Tuesday, 13 September 2016

Building plots with ggraptR’s code gen

Building plots for R newbies is a challenge, even for R not-so-newbies like myself. Why write code when it can be generated for you?

I have put my hand up to volunteer towards an R visualisation package called ggraptR. ggraptR allows interactive data visualisation via a web browser GUI (demonstrated in a previous post using my Fitbit data). The latest Github version (as of 13th September 2016) contains a plotting code generation feature. Let’s take it for a spin!
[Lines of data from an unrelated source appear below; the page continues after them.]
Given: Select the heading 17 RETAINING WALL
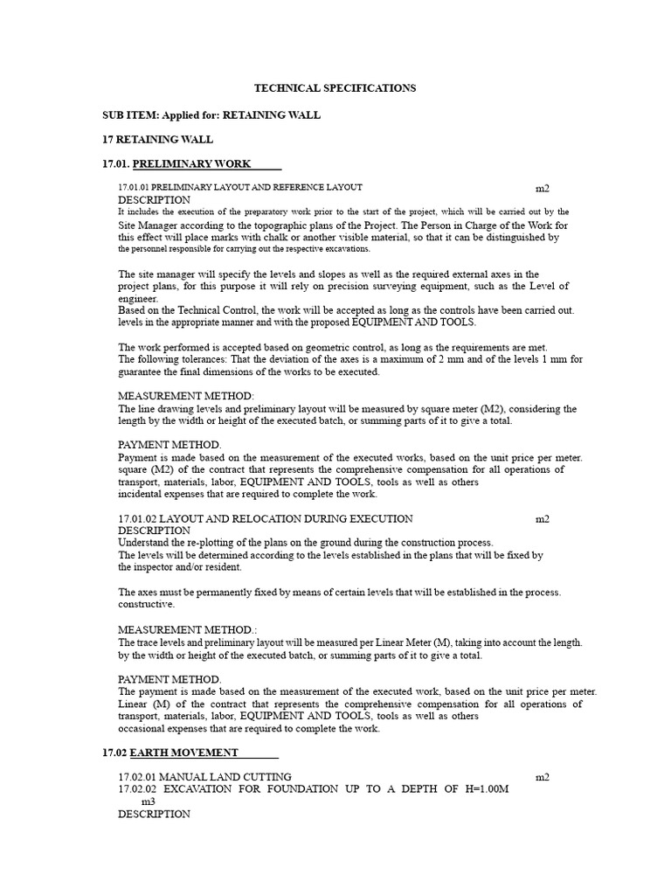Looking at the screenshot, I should (157, 140).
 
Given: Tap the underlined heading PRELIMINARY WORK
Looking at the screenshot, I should (191, 163).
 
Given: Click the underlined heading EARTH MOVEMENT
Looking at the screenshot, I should (184, 753).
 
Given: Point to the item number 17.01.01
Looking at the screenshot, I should (139, 188).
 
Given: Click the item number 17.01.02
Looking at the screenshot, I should (137, 518).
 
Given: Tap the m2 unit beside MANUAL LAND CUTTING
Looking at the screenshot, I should (543, 777).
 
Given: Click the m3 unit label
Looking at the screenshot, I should (149, 801).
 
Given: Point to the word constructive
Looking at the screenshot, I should (147, 604).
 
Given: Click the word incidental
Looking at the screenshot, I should (142, 494).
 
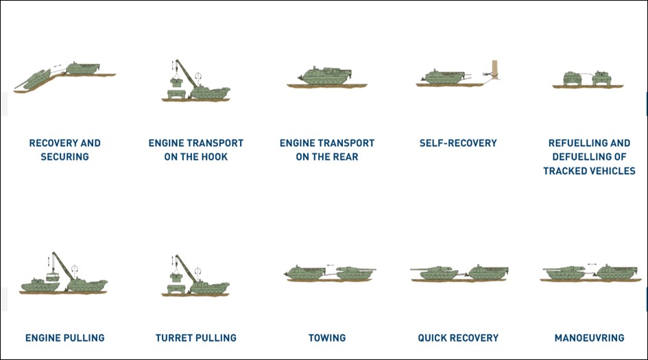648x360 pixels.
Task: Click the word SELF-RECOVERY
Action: tap(458, 143)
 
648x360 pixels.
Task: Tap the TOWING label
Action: tap(327, 337)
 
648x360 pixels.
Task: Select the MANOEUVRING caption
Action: tap(589, 337)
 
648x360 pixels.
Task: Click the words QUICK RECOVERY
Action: tap(458, 337)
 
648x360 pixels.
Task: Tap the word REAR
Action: tap(346, 156)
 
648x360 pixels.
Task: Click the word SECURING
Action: tap(65, 156)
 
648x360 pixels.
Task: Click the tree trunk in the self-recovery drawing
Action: tap(494, 69)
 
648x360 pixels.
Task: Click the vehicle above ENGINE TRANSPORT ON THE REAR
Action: tap(325, 75)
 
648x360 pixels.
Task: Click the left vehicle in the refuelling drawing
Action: tap(573, 78)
I have a rather simple data frame called ""dfGroup" that contains the number of Breaking Bad episodes each writer wrote. I want to create a horizontal bar plot with the “Count” on the x-axis and “Writer” on the y-axis. The writers will be ordered from most episodes written (with Mr Vince Gillian at the top) to least (bottom). It will have an awesome title and awesomely-labelled axis. The bars will be green. Breaking Bad green.



Before code gen, I would Google “R horizontal bar ggplot with ordered bars”, copy paste code then adjust it by adding more code. The ggraptR approach begins with installing and loading the latest build:

devtools::install_github('cargomoose/raptR', force = TRUE)
library("ggraptR")

Launch ggraptR with ggraptR().

A web browser will launch. Under “Choose a dataset” I selected my dfGroup data frame. Plot Type is “Bar”. The selected X axis is “Writer” and the Y is “Count”. “Flip X and Y coordinates” is checked. And voilĂ  – instant horizontal bar plot.



Notice the “Generate Plot Code” button highlighted in red. Clicking on said button – a floating window with code will appear.



I copied and pasted the code in an R script. I tidied the code a bit as shown below. Running the code (with dfGroup in the environment) will produce the plot as displayed with ggraptR. 



With a tiny bit of modifying – adding a title, changing the axis titles and filling in the bars with Breaking Bad green, we have the following:




One last thing – the bars are not ordered. Currently the bars cannot be ordered with ggraptR. I can reorder the bars using the reorder function on the dfGroup data frame. Back in RStudio, I run the following:

dfGroup$Writer <- reorder(dfGroup$Writer, dfGroup$Count)

then execute the modified code above and we have plotting success!


Using ggraptR you can quickly build a plot, use code gen to copy the code then modify it as desired. Happy plotting!